──────── MATERIAL PROVIDED ────────

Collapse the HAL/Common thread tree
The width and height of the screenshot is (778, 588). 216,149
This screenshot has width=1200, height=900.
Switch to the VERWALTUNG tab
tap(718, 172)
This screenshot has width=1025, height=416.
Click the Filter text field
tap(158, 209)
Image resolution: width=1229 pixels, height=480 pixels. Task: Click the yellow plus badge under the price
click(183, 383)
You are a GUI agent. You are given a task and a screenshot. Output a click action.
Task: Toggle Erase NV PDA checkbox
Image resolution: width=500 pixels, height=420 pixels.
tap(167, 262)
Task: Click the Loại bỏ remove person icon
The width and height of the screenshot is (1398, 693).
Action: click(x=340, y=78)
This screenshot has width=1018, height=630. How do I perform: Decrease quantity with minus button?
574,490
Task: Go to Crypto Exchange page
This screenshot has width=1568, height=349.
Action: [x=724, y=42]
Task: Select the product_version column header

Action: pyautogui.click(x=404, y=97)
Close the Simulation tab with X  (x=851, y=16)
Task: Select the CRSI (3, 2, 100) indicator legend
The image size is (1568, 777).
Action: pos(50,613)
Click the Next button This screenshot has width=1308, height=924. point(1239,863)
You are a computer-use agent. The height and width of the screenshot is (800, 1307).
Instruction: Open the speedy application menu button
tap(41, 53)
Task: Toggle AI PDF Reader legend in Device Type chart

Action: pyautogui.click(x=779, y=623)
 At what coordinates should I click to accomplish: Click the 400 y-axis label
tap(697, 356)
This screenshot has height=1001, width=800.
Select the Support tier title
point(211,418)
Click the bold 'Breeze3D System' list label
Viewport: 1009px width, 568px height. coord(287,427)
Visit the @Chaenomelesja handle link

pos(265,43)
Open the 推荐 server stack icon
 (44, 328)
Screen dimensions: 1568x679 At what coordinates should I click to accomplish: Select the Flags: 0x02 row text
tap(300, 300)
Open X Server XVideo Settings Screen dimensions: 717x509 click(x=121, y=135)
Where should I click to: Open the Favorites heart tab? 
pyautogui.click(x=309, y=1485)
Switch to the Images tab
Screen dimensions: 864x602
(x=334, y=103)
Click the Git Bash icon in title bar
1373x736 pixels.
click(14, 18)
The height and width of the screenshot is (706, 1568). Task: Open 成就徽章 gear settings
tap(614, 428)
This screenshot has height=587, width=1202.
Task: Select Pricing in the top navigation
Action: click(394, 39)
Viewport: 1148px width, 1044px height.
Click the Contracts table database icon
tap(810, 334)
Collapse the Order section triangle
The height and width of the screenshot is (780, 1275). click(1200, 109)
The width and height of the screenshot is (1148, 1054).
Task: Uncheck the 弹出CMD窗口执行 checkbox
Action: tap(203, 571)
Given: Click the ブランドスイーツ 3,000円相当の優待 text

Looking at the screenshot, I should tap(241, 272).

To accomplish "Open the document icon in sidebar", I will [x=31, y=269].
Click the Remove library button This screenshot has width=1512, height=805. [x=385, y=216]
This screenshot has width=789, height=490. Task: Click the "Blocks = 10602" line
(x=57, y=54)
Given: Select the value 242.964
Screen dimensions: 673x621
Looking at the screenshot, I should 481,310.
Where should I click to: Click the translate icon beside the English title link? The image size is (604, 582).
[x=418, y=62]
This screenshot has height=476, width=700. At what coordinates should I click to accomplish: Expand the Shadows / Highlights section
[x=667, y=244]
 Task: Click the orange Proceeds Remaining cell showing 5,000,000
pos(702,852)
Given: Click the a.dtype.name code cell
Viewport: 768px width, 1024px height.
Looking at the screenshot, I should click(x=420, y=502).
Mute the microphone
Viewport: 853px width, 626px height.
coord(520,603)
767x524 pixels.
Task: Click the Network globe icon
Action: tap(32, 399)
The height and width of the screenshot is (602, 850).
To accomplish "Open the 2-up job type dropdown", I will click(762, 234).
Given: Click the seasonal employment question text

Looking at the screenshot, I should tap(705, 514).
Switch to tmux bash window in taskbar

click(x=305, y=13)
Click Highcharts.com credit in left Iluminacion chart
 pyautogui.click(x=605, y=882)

────────

Would you mind giving all the records again exactly?

Collapse the HAL/Common thread tree
The width and height of the screenshot is (778, 588). 216,149
This screenshot has width=1200, height=900.
Switch to the VERWALTUNG tab
tap(718, 172)
This screenshot has width=1025, height=416.
Click the Filter text field
tap(158, 209)
Image resolution: width=1229 pixels, height=480 pixels. Task: Click the yellow plus badge under the price
click(183, 383)
You are a GUI agent. You are given a task and a screenshot. Output a click action.
Task: Toggle Erase NV PDA checkbox
Image resolution: width=500 pixels, height=420 pixels.
tap(167, 262)
Task: Click the Loại bỏ remove person icon
The width and height of the screenshot is (1398, 693).
Action: click(x=340, y=78)
This screenshot has width=1018, height=630. How do I perform: Decrease quantity with minus button?
574,490
Task: Go to Crypto Exchange page
This screenshot has width=1568, height=349.
Action: [x=724, y=42]
Task: Select the product_version column header

Action: pyautogui.click(x=404, y=97)
Close the Simulation tab with X  (x=851, y=16)
Task: Select the CRSI (3, 2, 100) indicator legend
The image size is (1568, 777).
Action: pos(50,613)
Click the Next button This screenshot has width=1308, height=924. point(1239,863)
You are a computer-use agent. The height and width of the screenshot is (800, 1307).
Instruction: Open the speedy application menu button
tap(41, 53)
Task: Toggle AI PDF Reader legend in Device Type chart

Action: pyautogui.click(x=779, y=623)
 At what coordinates should I click to accomplish: Click the 400 y-axis label
tap(697, 356)
This screenshot has height=1001, width=800.
Select the Support tier title
point(211,418)
Click the bold 'Breeze3D System' list label
Viewport: 1009px width, 568px height. coord(287,427)
Visit the @Chaenomelesja handle link

pos(265,43)
Open the 推荐 server stack icon
 (44, 328)
Screen dimensions: 1568x679 At what coordinates should I click to accomplish: Select the Flags: 0x02 row text
tap(300, 300)
Open X Server XVideo Settings Screen dimensions: 717x509 click(x=121, y=135)
Where should I click to: Open the Favorites heart tab? 
pyautogui.click(x=309, y=1485)
Switch to the Images tab
Screen dimensions: 864x602
(x=334, y=103)
Click the Git Bash icon in title bar
1373x736 pixels.
click(14, 18)
The height and width of the screenshot is (706, 1568). Task: Open 成就徽章 gear settings
tap(614, 428)
This screenshot has height=587, width=1202.
Task: Select Pricing in the top navigation
Action: click(394, 39)
Viewport: 1148px width, 1044px height.
Click the Contracts table database icon
tap(810, 334)
Collapse the Order section triangle
The height and width of the screenshot is (780, 1275). click(1200, 109)
The width and height of the screenshot is (1148, 1054).
Task: Uncheck the 弹出CMD窗口执行 checkbox
Action: tap(203, 571)
Given: Click the ブランドスイーツ 3,000円相当の優待 text

Looking at the screenshot, I should tap(241, 272).

To accomplish "Open the document icon in sidebar", I will [x=31, y=269].
Click the Remove library button This screenshot has width=1512, height=805. [x=385, y=216]
This screenshot has width=789, height=490. Task: Click the "Blocks = 10602" line
(x=57, y=54)
Given: Select the value 242.964
Screen dimensions: 673x621
Looking at the screenshot, I should 481,310.
Where should I click to: Click the translate icon beside the English title link? The image size is (604, 582).
[x=418, y=62]
This screenshot has height=476, width=700. At what coordinates should I click to accomplish: Expand the Shadows / Highlights section
[x=667, y=244]
 Task: Click the orange Proceeds Remaining cell showing 5,000,000
pos(702,852)
Given: Click the a.dtype.name code cell
Viewport: 768px width, 1024px height.
Looking at the screenshot, I should click(x=420, y=502).
Mute the microphone
Viewport: 853px width, 626px height.
coord(520,603)
767x524 pixels.
Task: Click the Network globe icon
Action: tap(32, 399)
The height and width of the screenshot is (602, 850).
To accomplish "Open the 2-up job type dropdown", I will click(762, 234).
Given: Click the seasonal employment question text

Looking at the screenshot, I should tap(705, 514).
Switch to tmux bash window in taskbar

click(x=305, y=13)
Click Highcharts.com credit in left Iluminacion chart
 pyautogui.click(x=605, y=882)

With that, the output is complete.